Stracona szansa Micka Jaggera
Wyobrażacie sobie "Mechaniczną pomarańczę" z główną rolą Micka Jaggera i muzyką The Beatles? Opublikowany właśnie list producenta filmowego Si Litvinoffa do reżysera Johna Schlesingera ujawnia nieznane ciekawostki, dotyczące ekranizacji powieści Anthony'ego Burgessa.
Zanim za reżyserię "Mechanicznej pomarańczy" wziął się Stanley Kubrick, pod rozwagę brano nazwisko Johna Schlessingera ("Nocny kowboj", "Strach na wróble").
Producent wykonawczy "Mechanicznej pomarańczy" w liście do amerykańskiego reżysera zwraca uwagę na "niesamowity potencjał", tkwiący w scenariuszu. "Ten film powinien okazać się przełomowy zarówno jeśli chodzi o język kina, jak i ścieżkę dźwiękową" - pisze w liście Litvinoff.
Producent "Mechanicznej pomarańczy" nie miał jednak na myśli klasycznych utworów, które w swej ekranizacji wykorzystał Stanley Kubrick, lecz muzykę The Beatles, którzy "pokochali ten projekt".
O rolę Alexa - psychopatycznego bandyty - ubiegać miał się Mick Jagger. Schlesinger jednak nie zdecydował się na reżyserię, twierdząc że brutalność powieści Burgessa nie jest "tematem, z którym chciałbym się zmierzyć".
Ostatecznie film nakręcił Stanley Kubrick a główną, niezapomnianą rolę zagrał Malcolm McDowell. Najprawdopodobniej z korzyścią dla samego Jaggera. Wokalista Rolling Stones, mimo że kilkakrotnie próbował swych sił w aktorstwie (m.in. Performance" Nicolasa Roega), nie zdobył sobie renomy w świecie kina. W majowym numerze miesięcznika "Film" fan Stonesów - Jan Frycz - wspomina o materiale z realizacji filmu "Fitzcarraldo" Wernera Herzoga.

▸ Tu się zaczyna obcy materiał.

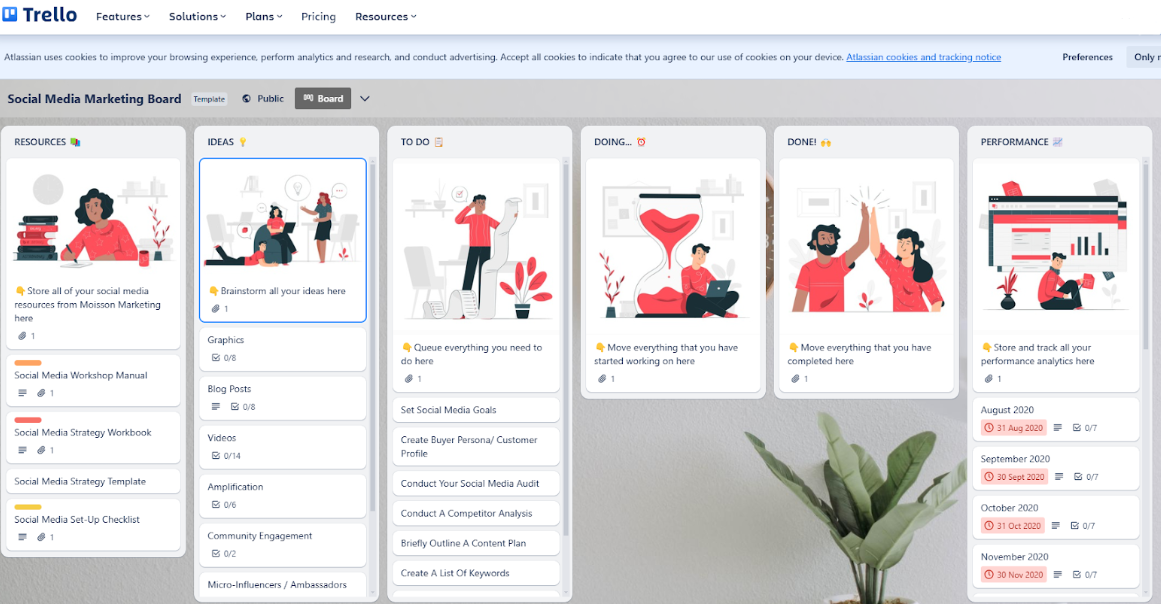Click the Preferences button
This screenshot has height=604, width=1161.
point(1087,57)
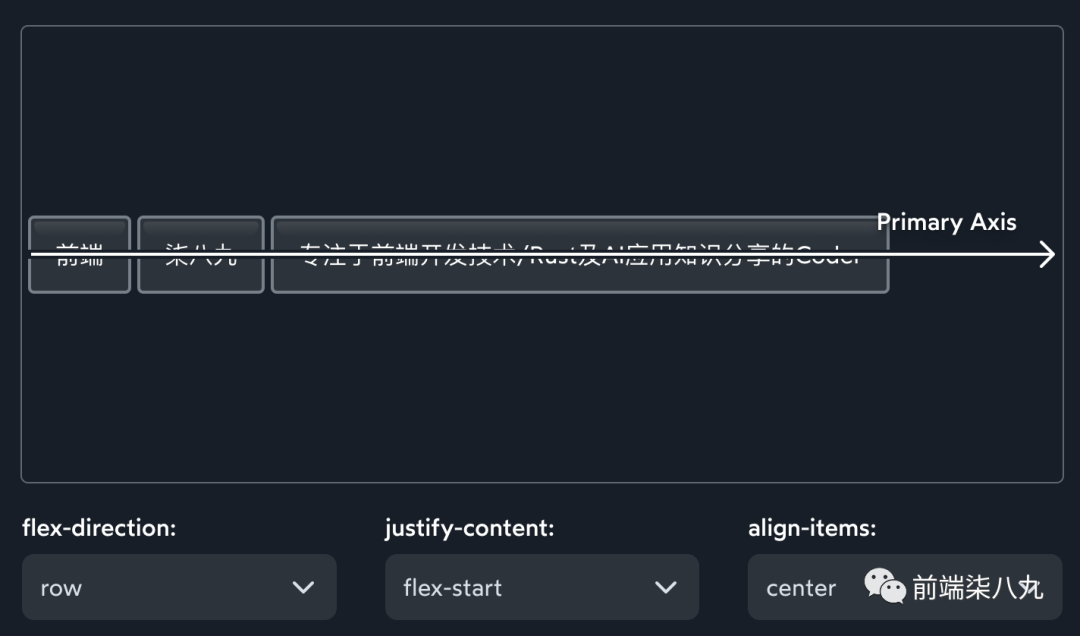1080x636 pixels.
Task: Click the "前端柒八丸" watermark text
Action: pos(977,588)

"Tam jest scena ze zdjęć próbnych, w których do roli Fitzgeralda, w końcu zagrał go Klaus Kinski, startuje także Mick Jagger. Nie bardzo wiadomo, co robić, kiedy się to ogląda: śmiać się, czy płakać" - twierdzi Frycz.
16 maja na ekrany polskich kin wejdzie pełnometrażowy dokument Martina Scorsese "Rolling Stones - w blasku świateł". W kwietniu do sklepów trafiła dwupłytowa edycja filmu "Mechaniczna pomarańcza".